* Work instruction *
Take the entries below and print, exactly, the stretch from the line containing "You are a GUI" through the line containing "Screen dimensions: 840x796", both included.

* Listed entries *
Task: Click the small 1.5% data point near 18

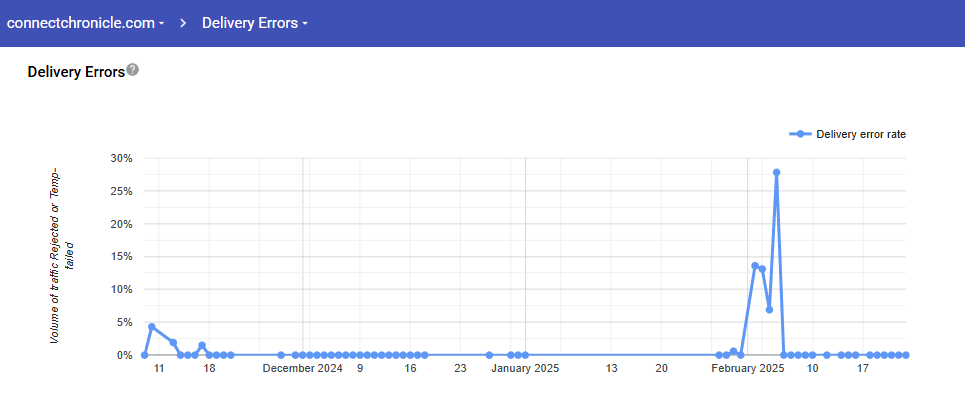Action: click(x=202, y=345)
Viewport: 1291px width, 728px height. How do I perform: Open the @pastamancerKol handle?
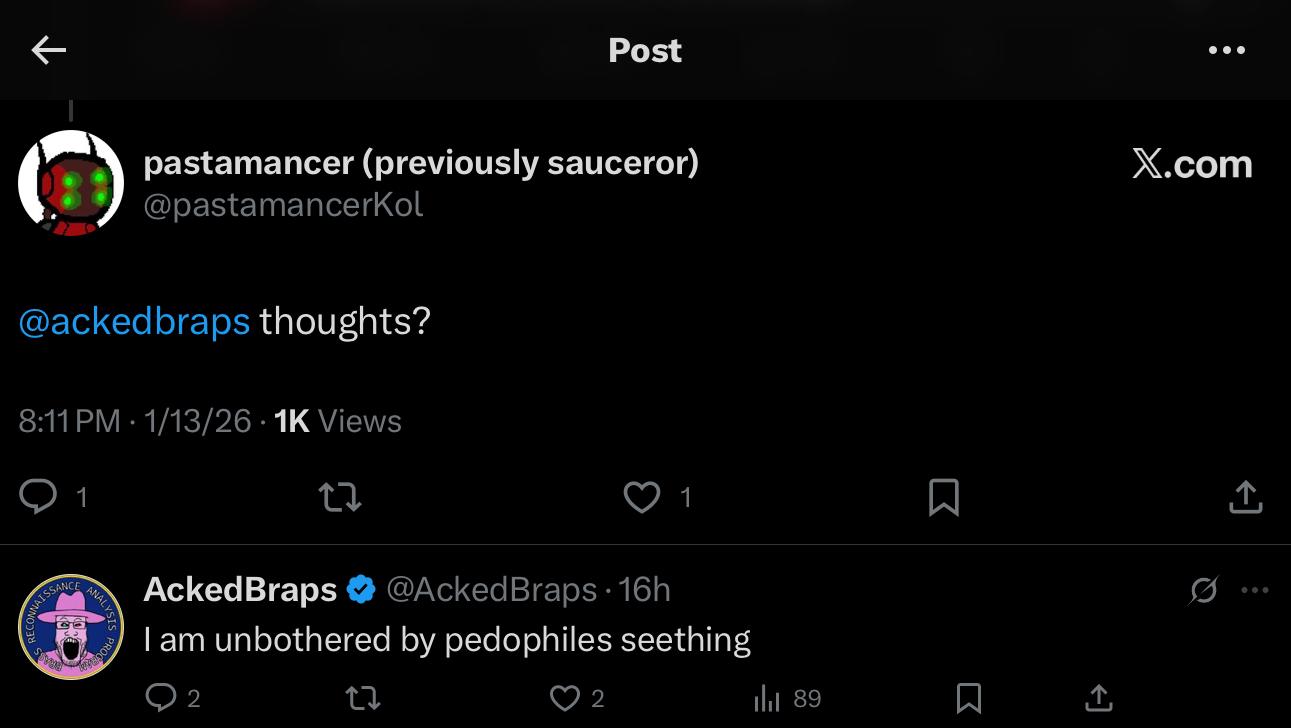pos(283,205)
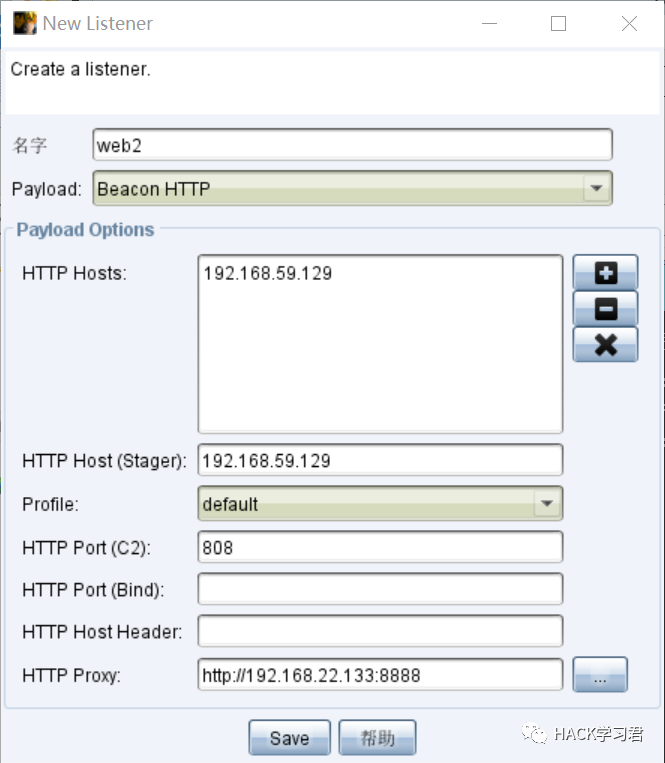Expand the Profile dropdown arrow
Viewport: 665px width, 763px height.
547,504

...

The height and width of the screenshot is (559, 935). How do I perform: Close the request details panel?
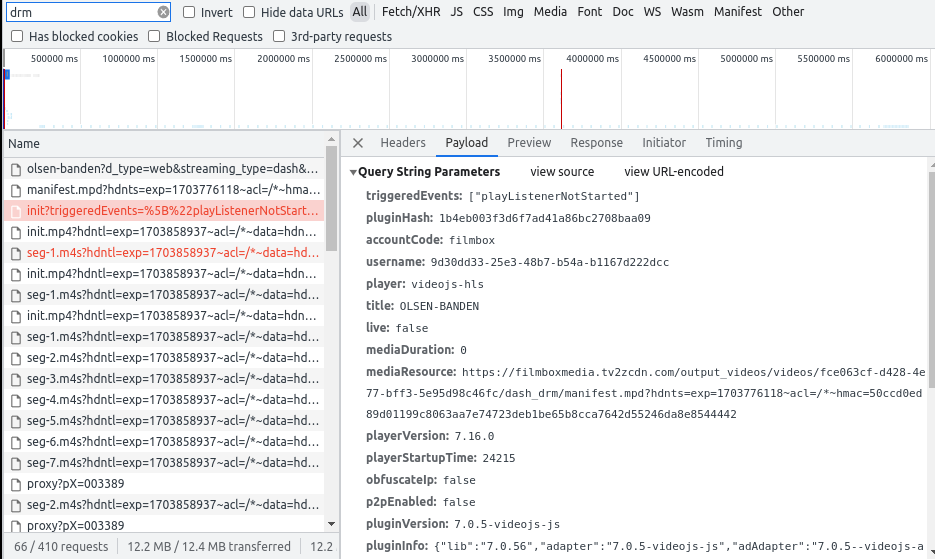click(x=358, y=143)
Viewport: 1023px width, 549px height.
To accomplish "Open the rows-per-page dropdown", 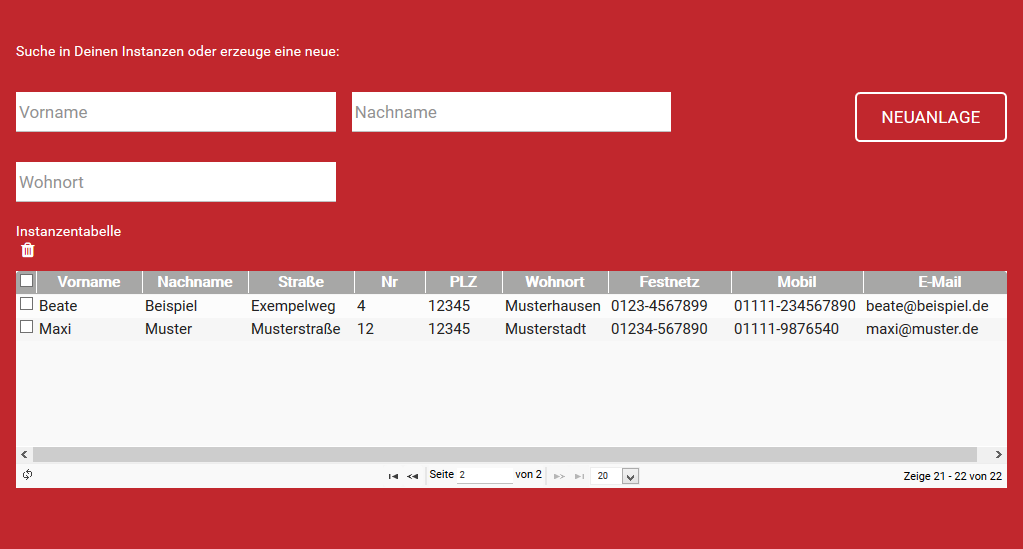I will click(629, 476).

* * *

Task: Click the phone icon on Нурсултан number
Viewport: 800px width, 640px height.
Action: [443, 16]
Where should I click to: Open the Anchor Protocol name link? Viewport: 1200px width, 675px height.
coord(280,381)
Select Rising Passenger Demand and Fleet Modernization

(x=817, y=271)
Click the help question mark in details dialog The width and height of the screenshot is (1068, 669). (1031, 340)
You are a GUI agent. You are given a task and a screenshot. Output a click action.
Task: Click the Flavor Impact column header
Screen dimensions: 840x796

* Answer to this problem *
You are a GUI agent. You are given a task and a screenshot. Output a click action.
Task: Click the Flavor Impact column header
Screen dimensions: 840x796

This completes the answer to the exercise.